**Exercise brief**
Exactly those lines from the one with "[Go to last slide] (15, 1350)" through the end of the listing below must be returned, and nothing else.

***** Entries shown *****

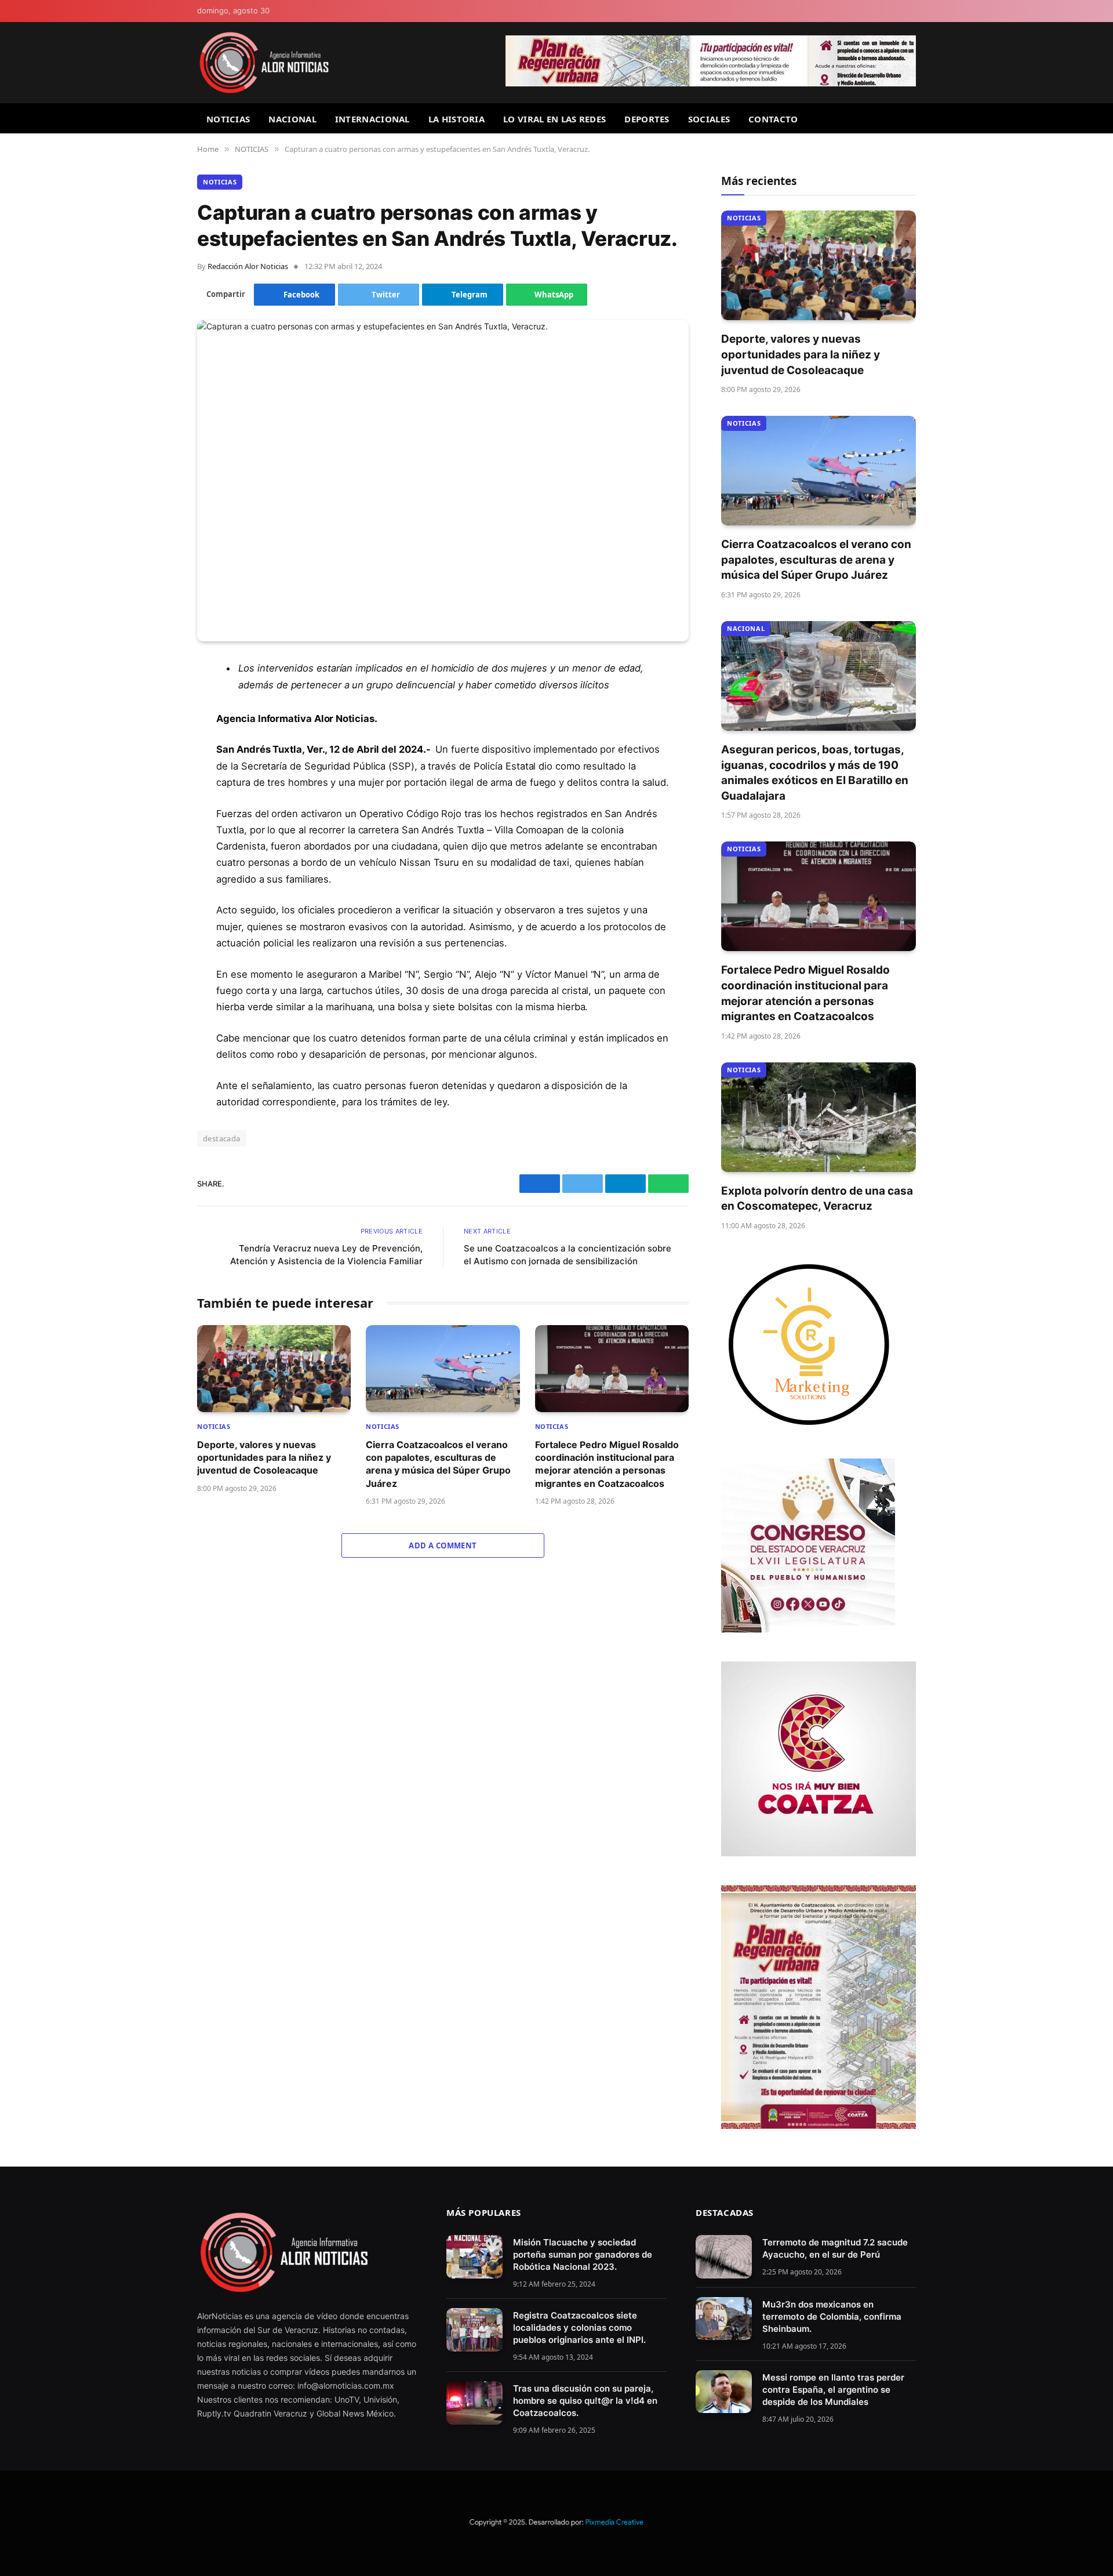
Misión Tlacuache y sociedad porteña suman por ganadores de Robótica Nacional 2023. (582, 2254)
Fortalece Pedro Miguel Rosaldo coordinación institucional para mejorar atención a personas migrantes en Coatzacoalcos (607, 1464)
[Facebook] (156, 698)
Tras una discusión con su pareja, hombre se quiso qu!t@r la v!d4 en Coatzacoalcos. (585, 2400)
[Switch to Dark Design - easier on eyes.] (910, 11)
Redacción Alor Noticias (248, 266)
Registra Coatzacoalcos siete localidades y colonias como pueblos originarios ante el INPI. (579, 2327)
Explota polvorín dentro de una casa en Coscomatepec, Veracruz (817, 1198)
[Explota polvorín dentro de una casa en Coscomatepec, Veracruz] (818, 1117)
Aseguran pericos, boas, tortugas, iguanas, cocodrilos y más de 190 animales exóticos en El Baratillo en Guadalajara (814, 773)
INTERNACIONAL (372, 119)
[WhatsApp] (156, 787)
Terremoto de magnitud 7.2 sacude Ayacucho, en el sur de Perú (835, 2248)
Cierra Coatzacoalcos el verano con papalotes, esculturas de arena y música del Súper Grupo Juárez (438, 1464)
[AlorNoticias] (264, 62)
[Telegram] (156, 758)
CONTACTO (773, 119)
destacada (222, 1138)
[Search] (911, 119)
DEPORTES (646, 119)
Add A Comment (443, 1545)
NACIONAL (292, 119)
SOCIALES (709, 119)
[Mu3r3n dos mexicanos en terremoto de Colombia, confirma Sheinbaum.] (724, 2319)
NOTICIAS (228, 119)
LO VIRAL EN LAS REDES (554, 119)
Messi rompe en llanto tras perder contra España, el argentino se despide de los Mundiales (833, 2389)
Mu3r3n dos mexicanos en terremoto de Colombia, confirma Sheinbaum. (831, 2316)
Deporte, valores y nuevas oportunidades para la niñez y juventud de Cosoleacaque (264, 1457)
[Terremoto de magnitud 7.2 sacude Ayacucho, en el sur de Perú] (724, 2257)
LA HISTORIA (456, 119)
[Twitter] (156, 728)
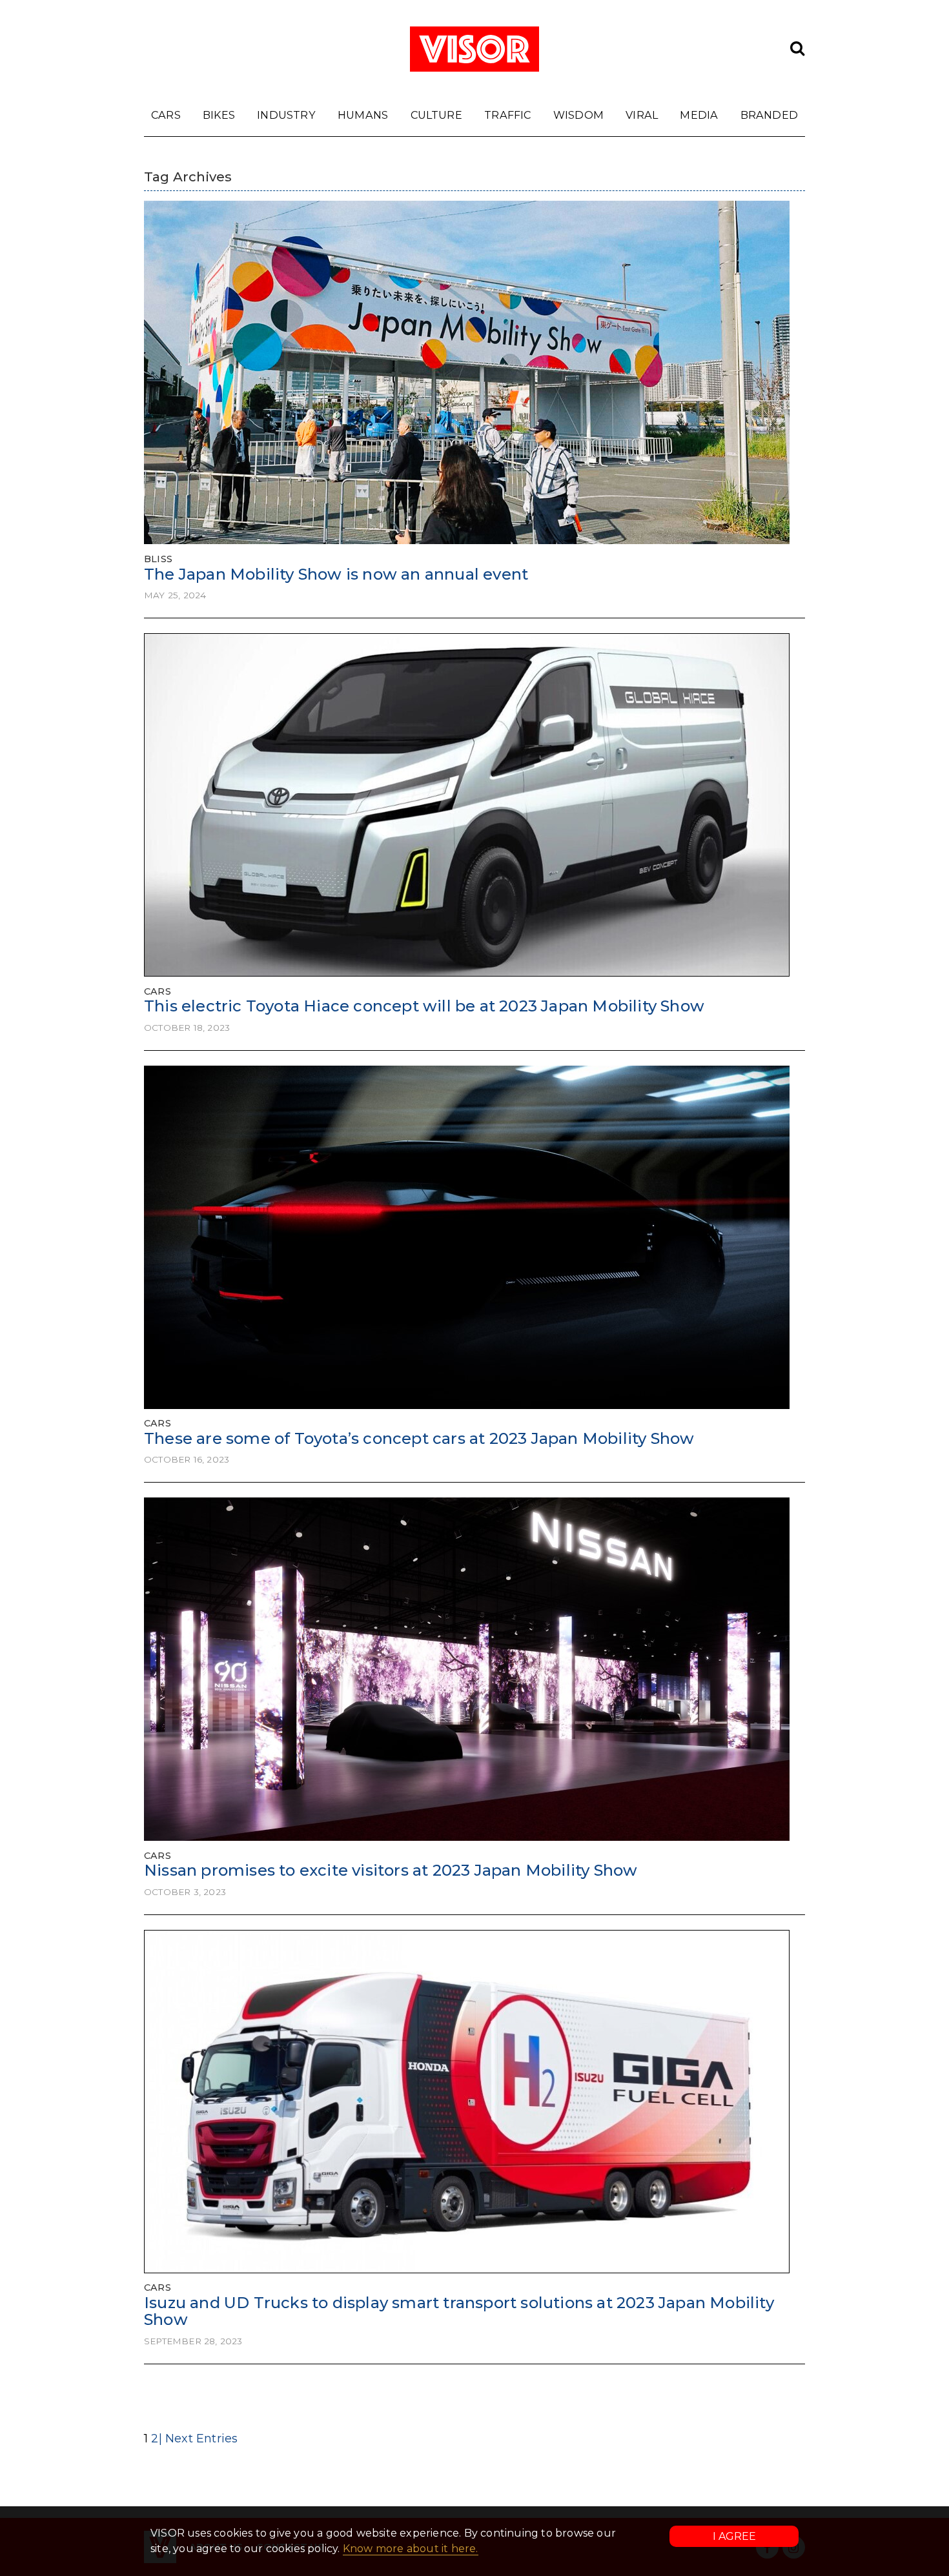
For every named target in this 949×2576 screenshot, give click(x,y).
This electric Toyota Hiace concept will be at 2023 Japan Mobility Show (424, 1006)
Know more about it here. (410, 2548)
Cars (166, 114)
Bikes (219, 114)
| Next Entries (198, 2438)
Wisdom (578, 114)
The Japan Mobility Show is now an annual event (336, 574)
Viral (642, 114)
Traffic (507, 114)
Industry (286, 114)
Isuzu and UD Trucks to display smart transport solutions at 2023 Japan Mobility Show (459, 2311)
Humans (363, 114)
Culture (436, 114)
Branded (769, 114)
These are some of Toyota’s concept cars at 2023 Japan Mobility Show (419, 1438)
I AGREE (734, 2536)
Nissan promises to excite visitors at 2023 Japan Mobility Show (390, 1870)
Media (699, 114)
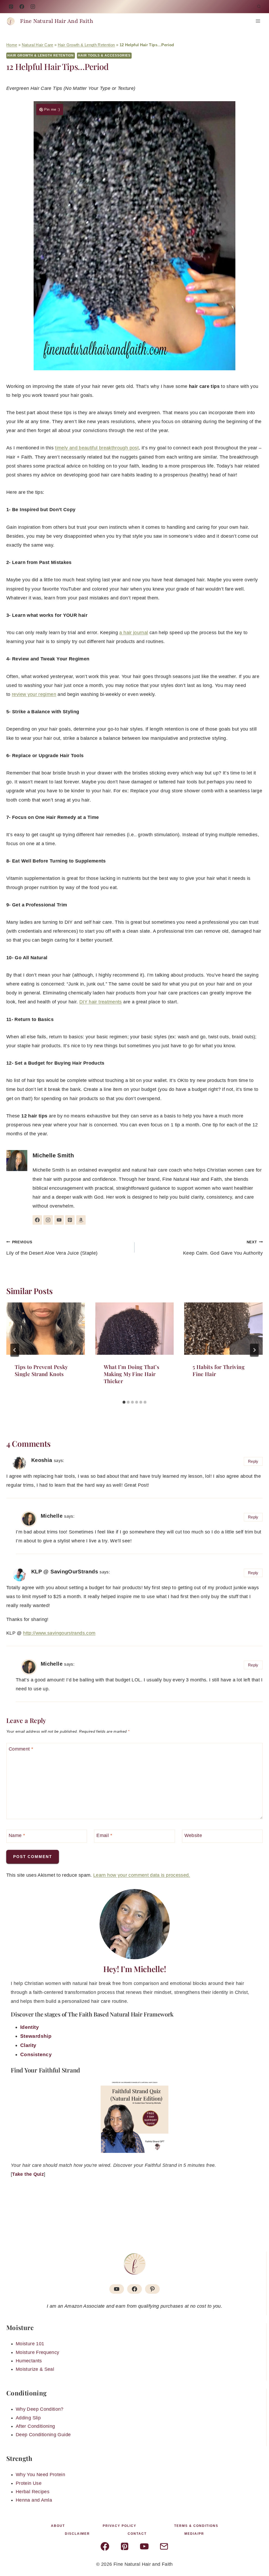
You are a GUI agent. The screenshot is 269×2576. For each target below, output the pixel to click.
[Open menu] (258, 21)
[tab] (124, 1402)
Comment (21, 1749)
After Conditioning (35, 2426)
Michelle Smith (53, 1155)
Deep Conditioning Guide (43, 2434)
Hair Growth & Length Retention (86, 45)
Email (104, 1835)
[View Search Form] (259, 7)
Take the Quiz (28, 2174)
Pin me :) (52, 109)
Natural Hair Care (37, 45)
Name (17, 1835)
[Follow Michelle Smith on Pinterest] (70, 1220)
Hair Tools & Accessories (104, 55)
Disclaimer (77, 2534)
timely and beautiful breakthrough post (97, 447)
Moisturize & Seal (35, 2369)
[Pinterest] (11, 6)
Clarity (28, 2045)
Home (11, 45)
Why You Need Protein (40, 2474)
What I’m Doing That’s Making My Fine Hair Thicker (131, 1373)
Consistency (36, 2054)
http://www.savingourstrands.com (59, 1633)
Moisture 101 (30, 2343)
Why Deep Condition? (40, 2409)
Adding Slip (28, 2417)
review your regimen (34, 694)
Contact (137, 2534)
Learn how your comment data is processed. (141, 1875)
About (58, 2526)
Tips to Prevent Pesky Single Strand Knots (41, 1370)
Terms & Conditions (196, 2526)
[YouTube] (33, 6)
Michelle (52, 1516)
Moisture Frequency (37, 2352)
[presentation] (45, 1328)
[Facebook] (22, 6)
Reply (253, 1461)
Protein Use (29, 2483)
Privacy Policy (119, 2526)
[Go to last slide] (15, 1350)
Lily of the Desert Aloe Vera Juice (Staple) (51, 1248)
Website (193, 1835)
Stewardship (35, 2036)
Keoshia (41, 1460)
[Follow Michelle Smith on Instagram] (48, 1220)
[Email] (164, 2546)
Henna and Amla (34, 2500)
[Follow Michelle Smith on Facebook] (37, 1220)
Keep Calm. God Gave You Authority (223, 1248)
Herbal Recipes (32, 2491)
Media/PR (194, 2534)
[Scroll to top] (256, 2555)
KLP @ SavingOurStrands (64, 1571)
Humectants (29, 2360)
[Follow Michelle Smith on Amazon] (81, 1220)
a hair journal (133, 632)
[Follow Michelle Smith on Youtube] (59, 1220)
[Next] (254, 1350)
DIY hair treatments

*****

**Answer**
[Go to last slide] (15, 1350)
Lily of the Desert Aloe Vera Juice (Staple) (51, 1248)
Website (193, 1835)
Stewardship (35, 2036)
Keoshia (41, 1460)
[Follow Michelle Smith on Instagram] (48, 1220)
[Email] (164, 2546)
Henna and Amla (34, 2500)
[Follow Michelle Smith on Facebook] (37, 1220)
Keep Calm. God Gave You Authority (223, 1248)
Herbal Recipes (32, 2491)
Media/PR (194, 2534)
[Scroll to top] (256, 2555)
KLP @ SavingOurStrands (64, 1571)
Humectants (29, 2360)
[Follow Michelle Smith on Amazon] (81, 1220)
a hair journal (133, 632)
[Follow Michelle Smith on Youtube] (59, 1220)
[Next] (254, 1350)
DIY hair treatments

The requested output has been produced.